I suspect that when your run on windows the class is there, but on your UNIX system the JRE is different and the class is not available. You can add this to you Java code: Class clazz = Class.forName("sun.io.CharToByteConverter"); and test whether clazz is null in one environment but not the other. I suspect that when this class is available that you get the correct output.
When this class is not available it looks like it exposes a configuration error in Xalan in its Encodings.properties file in the org.apache.xml.serializer package. It has information for the Turkish characters in lines like this: ISO8859_9 ISO-8859-9 0x00FF ISO8859-9 ISO-8859-9 0x00FF The third word on the line, 0x00FF indicates the code point of the highest value used in the character set. In base 10 this value is 255. But these Turkish characters are 287, 350, 304, which is bigger than 255. When writing the characters to the output file, the serializer thinks the unicode characters are out of range because they are larger than the supposed maximum codepoint value.

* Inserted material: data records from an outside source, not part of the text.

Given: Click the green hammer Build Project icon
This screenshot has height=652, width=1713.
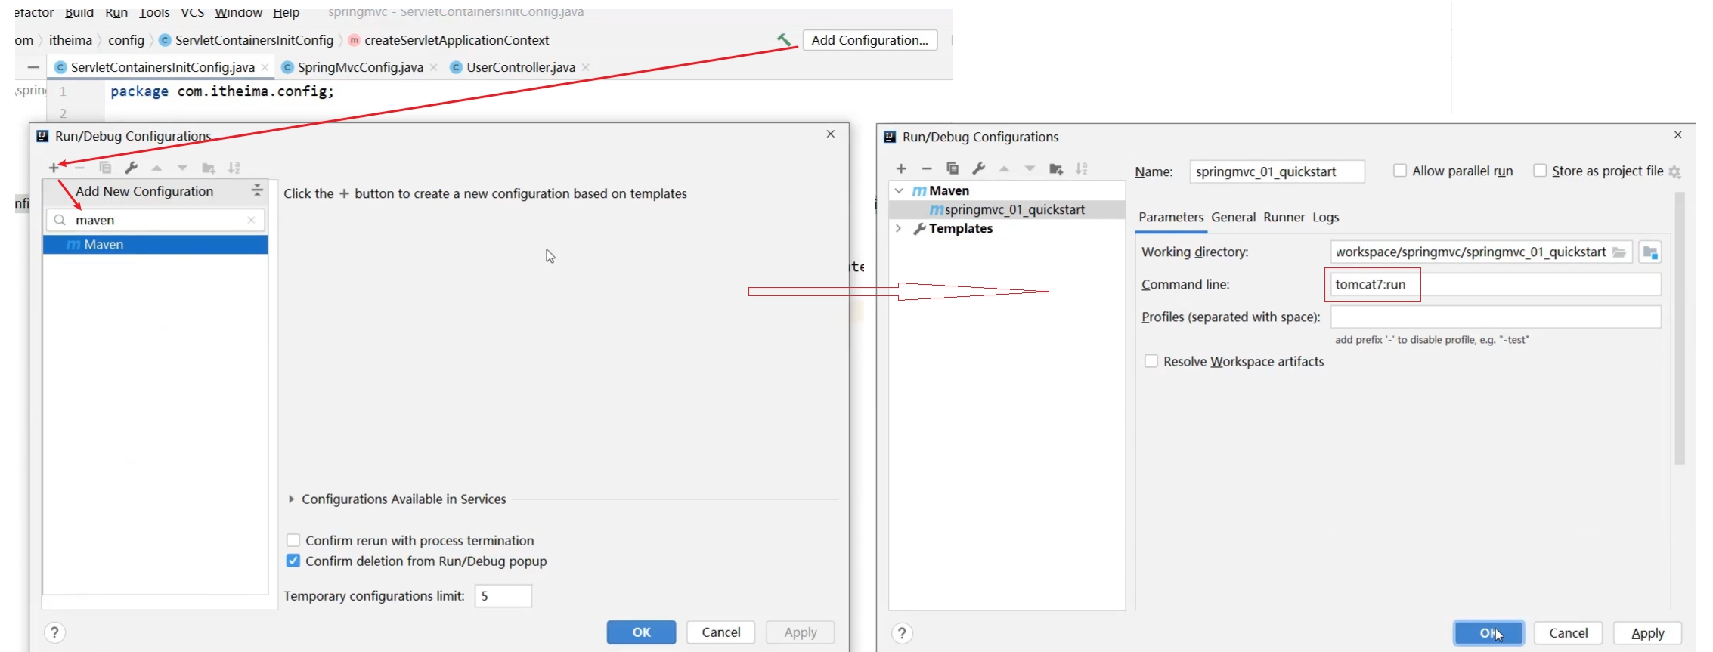Looking at the screenshot, I should click(784, 40).
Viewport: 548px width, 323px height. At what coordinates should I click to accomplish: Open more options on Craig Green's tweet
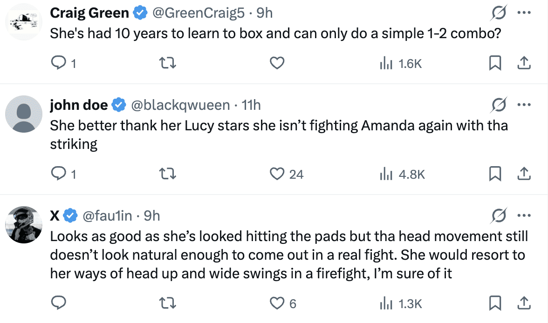524,13
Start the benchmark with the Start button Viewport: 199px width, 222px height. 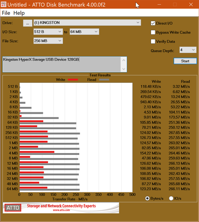click(185, 61)
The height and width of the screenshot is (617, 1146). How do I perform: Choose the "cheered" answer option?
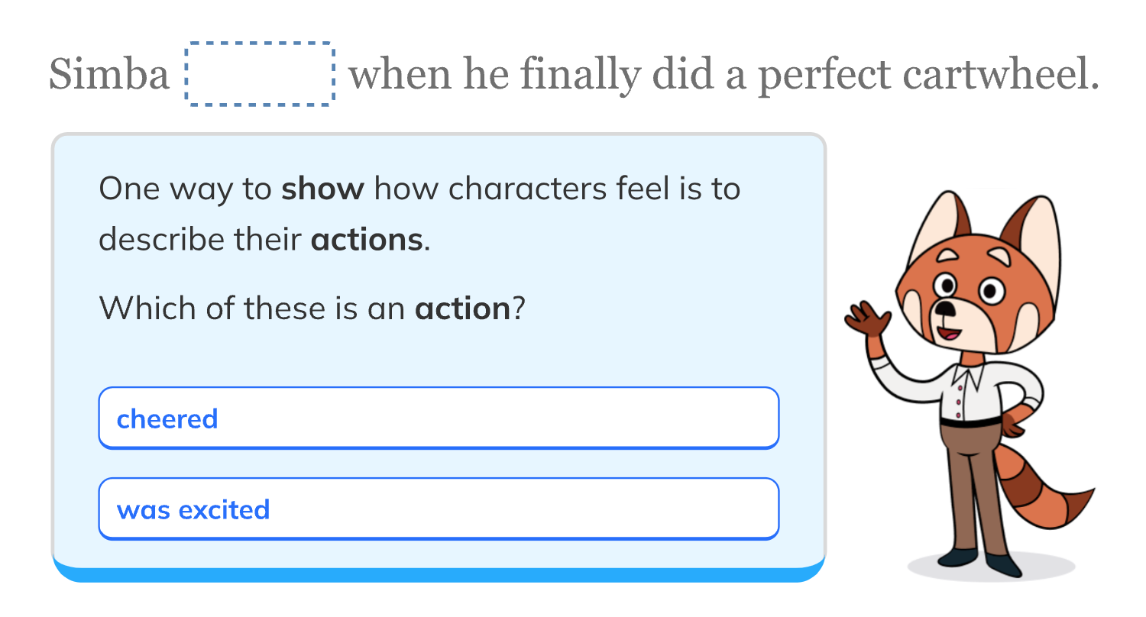point(438,418)
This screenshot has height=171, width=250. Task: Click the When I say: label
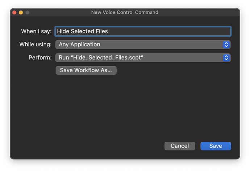(x=36, y=31)
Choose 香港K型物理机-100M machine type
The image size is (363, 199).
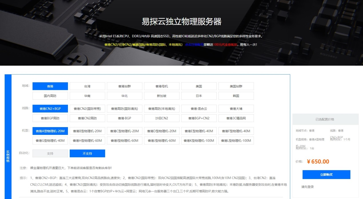pos(199,141)
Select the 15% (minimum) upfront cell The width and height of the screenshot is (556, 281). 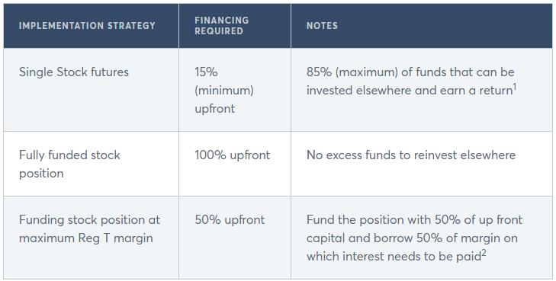point(235,90)
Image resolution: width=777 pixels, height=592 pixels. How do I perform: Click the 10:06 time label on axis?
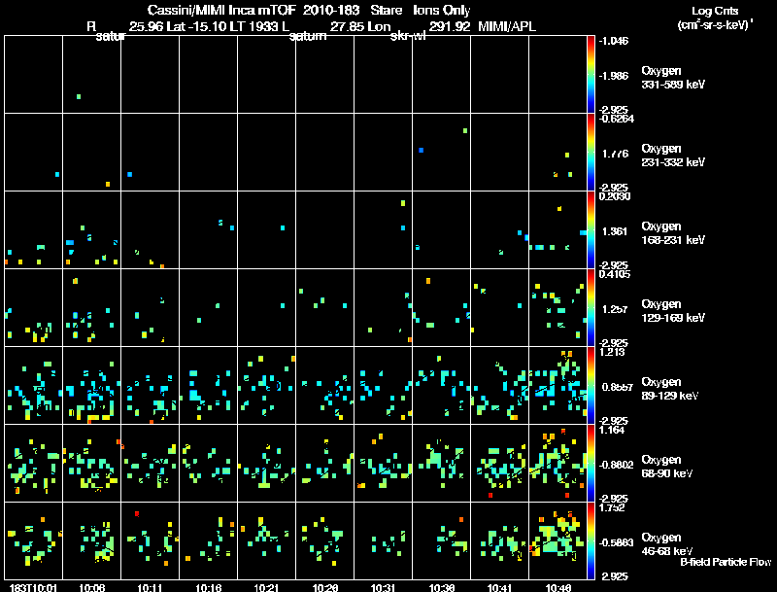(x=91, y=587)
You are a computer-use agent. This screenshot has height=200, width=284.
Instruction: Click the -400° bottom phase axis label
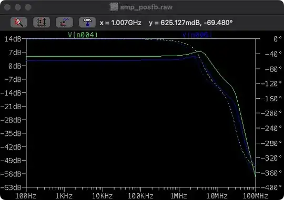point(271,187)
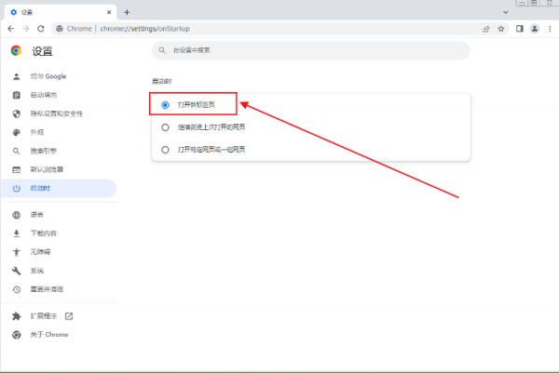Open the '外观' appearance section

click(x=37, y=132)
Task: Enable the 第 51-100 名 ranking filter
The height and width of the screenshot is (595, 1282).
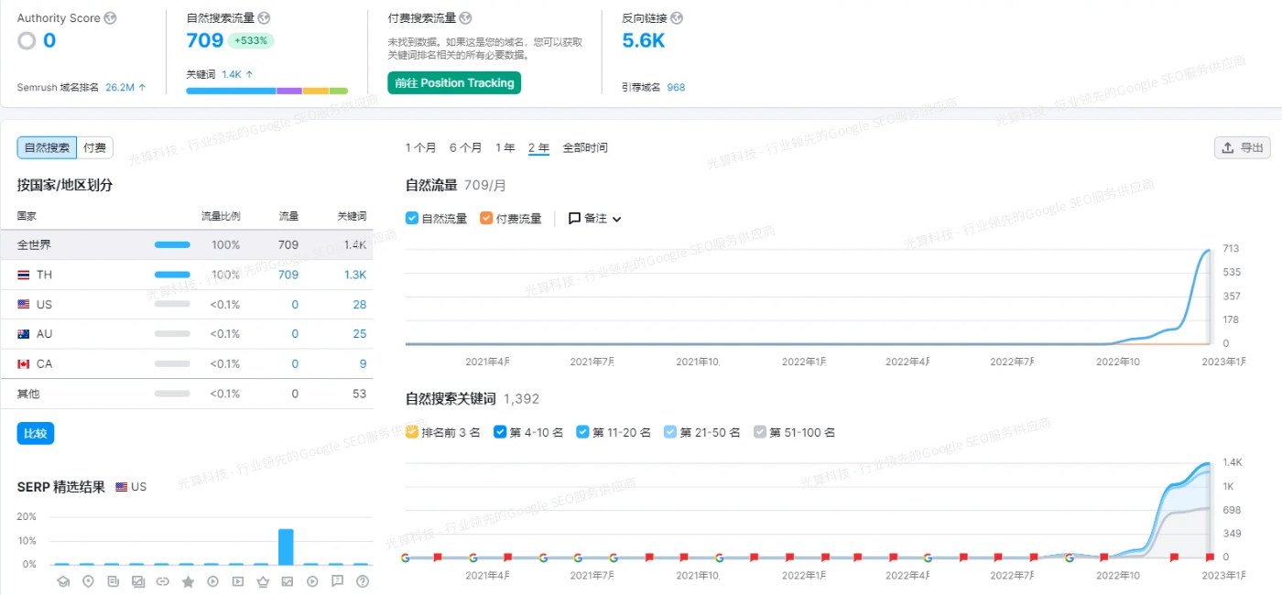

So the serializer converts them to numerical character references, e.g. the five characters İ rather than the single unicode character with a code point of 304.
At this point I'm not sure what the correct maximal code point value is for this character set, but I think that getting the value right might fix your problem.
Engin Ertilav 13 January 2005 10:40:47 [ permanent link ]
Hi,
My problem is solved. I find out that my input xml contains Turkish characters with these codes :
Ећ : 222 Д° : 221 ...
All my turkish characters are in range of 0-255. so i tried to give encoding ISO8859_1 for both of input and output streams.(it works without giving them because it is default for streams on unix...) Now my file is correct.
I also checked sun.io.CharToByteConverter, and it is available.
In my opinion when i used ISO8859_9 it converts my turkish characters to their ISO8859_9 equivalent codes. (350,304...)
It is interesting that when i perform transform with this code piece :
transformer.transform(new StreamSource("xin.xml"), new StreamResult(new java.io.FileOutputStream("xout.xml")));
it does not work and again it produces 350,304 codes for some characters. Maybe it uses stylesheet encoding.